Gary Ware

Jennersdorf Blackbirds
- Position: Power forward / center
- League: Basketball Zweite Liga

Personal information
- Born: September 1, 1983 (age 42) Detroit, Michigan, U.S.
- Listed height: 6 ft 9 in (2.06 m)
- Listed weight: 244 lb (111 kg)

Career information
- College: Purdue
- Playing career: 2006–present

Career history
- 2006–2007: Aris Leeuwarden
- 2007–2008: ETHA Engomis
- 2008–2009: Debreceni Vadkakasok
- 2009–2010: Cherno More
- 2010–2011: Rabotnički
- 2011–2012: Raiffeisen Panthers
- 2012–2013: Liège Basket
- 2013: ASC Denain-Voltaire PH
- 2013–2014: Chin Min Dragons
- 2014–2016: Raiffeisen Panthers
- 2018–2021: Mattersburg Rocks
- 2021–present: Jennersdorf Blackbirds

= Gary Ware =

American basketball player

Gary Ware (born September 1, 1983) is an American professional basketball player for Jennersdorf Blackbirds of the Basketball Zweite Liga.

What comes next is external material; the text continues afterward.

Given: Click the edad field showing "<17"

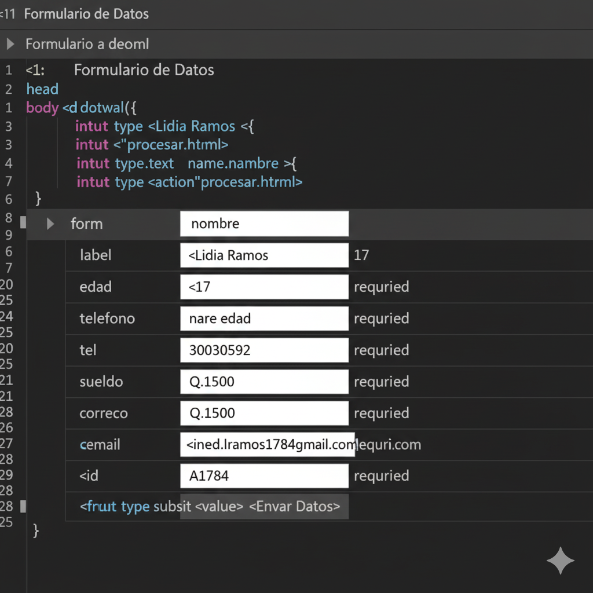Looking at the screenshot, I should tap(264, 287).
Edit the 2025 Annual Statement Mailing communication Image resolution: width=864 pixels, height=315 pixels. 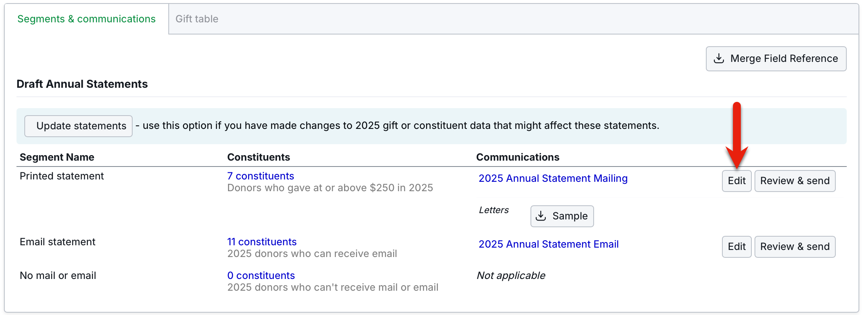(x=736, y=181)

He played for Raiffeisen Panthers from 2014 to 2016. Ware played for the Mattersburg Rocks of the Basketball Zweite Liga from 2018 to 2021. During the 2020–21 season, he averaged a league-leading 19.9 points per game as well as 8.2 rebounds and 1.6 assists per game. On September 30, 2021, Ware signed with Jennersdorf Blackbirds.